Partly. But it's also finding patterns so subtle that cardiologists wouldn't catch them on their own. The model trained on 200,000 records and learned to see connections between electrical signals and future stroke risk that human analysis would miss.
If it's that good, why isn't it already in hospitals?
Because it's only been tested on old records. Doctors need to see it work in real time, with real patients, in actual clinical settings. That's the next step. And there's always caution with AI in medicine—you have to prove it works before you change how people are treated.
What happens to someone if the tool flags them as high-risk?
That's still being figured out. Theoretically, they'd get more intensive monitoring, maybe preventive medications, lifestyle interventions. But the tool itself doesn't treat anyone. It just identifies who needs closer attention.

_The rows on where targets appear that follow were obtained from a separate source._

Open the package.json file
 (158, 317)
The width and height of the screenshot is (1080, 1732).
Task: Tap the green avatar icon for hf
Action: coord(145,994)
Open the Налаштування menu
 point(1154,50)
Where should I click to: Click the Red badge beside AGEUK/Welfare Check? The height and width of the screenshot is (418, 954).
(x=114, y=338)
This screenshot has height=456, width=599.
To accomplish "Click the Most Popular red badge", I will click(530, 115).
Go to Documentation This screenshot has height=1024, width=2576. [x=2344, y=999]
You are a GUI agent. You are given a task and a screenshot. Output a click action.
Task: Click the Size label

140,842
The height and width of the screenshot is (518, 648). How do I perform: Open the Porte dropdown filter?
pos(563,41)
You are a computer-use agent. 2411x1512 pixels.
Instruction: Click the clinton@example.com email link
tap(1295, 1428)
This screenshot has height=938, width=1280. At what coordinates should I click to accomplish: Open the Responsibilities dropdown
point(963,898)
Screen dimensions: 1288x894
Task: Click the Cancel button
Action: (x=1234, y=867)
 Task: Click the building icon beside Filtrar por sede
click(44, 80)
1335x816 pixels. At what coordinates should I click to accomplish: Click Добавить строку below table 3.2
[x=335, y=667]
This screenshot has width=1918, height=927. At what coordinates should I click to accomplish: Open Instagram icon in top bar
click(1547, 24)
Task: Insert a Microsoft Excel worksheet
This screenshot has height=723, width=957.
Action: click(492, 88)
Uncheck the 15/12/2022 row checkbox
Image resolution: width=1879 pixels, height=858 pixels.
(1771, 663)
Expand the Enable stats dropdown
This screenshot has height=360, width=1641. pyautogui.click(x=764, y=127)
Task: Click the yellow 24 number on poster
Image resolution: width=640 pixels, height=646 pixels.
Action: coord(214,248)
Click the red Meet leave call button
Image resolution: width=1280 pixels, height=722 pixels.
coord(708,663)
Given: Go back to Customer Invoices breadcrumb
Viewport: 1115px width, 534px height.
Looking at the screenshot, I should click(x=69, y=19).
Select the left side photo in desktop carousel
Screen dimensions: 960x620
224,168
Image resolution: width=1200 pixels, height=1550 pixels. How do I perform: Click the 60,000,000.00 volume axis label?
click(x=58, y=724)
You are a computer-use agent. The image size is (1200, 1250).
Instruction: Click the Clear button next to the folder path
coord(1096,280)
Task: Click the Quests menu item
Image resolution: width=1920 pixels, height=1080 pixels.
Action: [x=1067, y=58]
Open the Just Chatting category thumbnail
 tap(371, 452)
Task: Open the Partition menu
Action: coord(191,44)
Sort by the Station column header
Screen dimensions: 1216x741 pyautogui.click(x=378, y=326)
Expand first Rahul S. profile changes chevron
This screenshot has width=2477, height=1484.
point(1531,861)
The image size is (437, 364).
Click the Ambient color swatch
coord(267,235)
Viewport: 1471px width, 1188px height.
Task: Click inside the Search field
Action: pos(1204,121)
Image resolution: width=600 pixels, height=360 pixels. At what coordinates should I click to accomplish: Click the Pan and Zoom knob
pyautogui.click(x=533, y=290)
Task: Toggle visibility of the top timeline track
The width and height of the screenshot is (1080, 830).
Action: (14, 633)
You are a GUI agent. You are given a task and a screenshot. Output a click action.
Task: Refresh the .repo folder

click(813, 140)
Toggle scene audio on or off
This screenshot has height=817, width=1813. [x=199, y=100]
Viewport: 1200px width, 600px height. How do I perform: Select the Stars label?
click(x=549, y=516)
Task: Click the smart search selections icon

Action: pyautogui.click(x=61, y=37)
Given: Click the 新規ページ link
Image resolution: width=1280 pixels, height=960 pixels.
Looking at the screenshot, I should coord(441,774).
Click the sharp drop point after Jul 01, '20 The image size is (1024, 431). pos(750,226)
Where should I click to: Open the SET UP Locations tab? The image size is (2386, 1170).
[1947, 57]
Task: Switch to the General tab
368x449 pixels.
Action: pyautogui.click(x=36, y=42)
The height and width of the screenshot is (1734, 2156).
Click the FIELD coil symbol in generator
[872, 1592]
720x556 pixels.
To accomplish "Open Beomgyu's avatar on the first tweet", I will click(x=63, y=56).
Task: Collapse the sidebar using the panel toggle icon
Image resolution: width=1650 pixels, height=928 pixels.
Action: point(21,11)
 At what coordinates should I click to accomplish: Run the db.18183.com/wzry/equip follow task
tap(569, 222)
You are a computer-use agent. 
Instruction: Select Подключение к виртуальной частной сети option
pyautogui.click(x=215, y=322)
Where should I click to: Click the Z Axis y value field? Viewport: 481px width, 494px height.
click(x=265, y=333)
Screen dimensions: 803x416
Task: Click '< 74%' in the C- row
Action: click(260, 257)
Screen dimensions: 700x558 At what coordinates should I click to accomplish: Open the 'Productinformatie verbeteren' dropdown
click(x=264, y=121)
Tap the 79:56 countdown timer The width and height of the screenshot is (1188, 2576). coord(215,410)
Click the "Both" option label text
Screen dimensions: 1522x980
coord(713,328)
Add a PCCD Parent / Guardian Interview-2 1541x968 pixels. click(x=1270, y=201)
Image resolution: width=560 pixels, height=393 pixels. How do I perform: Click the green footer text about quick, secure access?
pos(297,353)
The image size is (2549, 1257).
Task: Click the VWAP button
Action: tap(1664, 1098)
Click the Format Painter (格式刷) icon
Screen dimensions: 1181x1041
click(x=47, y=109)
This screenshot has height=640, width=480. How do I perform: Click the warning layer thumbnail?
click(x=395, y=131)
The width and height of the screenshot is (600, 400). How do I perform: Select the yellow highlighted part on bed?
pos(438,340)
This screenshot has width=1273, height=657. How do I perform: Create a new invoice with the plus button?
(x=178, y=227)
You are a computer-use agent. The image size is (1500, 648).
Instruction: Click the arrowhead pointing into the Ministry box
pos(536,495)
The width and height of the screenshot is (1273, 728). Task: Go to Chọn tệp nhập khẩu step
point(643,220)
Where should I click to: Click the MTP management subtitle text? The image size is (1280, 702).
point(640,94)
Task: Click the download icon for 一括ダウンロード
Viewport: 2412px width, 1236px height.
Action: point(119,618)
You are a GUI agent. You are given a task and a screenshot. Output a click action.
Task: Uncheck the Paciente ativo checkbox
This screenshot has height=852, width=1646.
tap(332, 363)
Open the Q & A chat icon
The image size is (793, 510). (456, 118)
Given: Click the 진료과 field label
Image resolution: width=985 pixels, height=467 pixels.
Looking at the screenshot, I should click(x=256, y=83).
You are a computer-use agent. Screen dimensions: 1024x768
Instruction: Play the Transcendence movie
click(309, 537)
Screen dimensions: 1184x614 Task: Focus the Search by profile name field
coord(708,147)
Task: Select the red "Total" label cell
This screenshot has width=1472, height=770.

Does it work for all kinds of stroke?
It's especially good at cardioembolic stroke—clots from the heart. It's less clear how well it predicts other types. That's another reason more testing is needed.
Ten years is a long time to predict something. How confident should we be in that?
Confident enough to pay attention, but not confident enough to act on it alone. The model showed it can match traditional risk scales, which is impressive. But matching isn't the same as proving it saves lives. That's what prospective studies will show.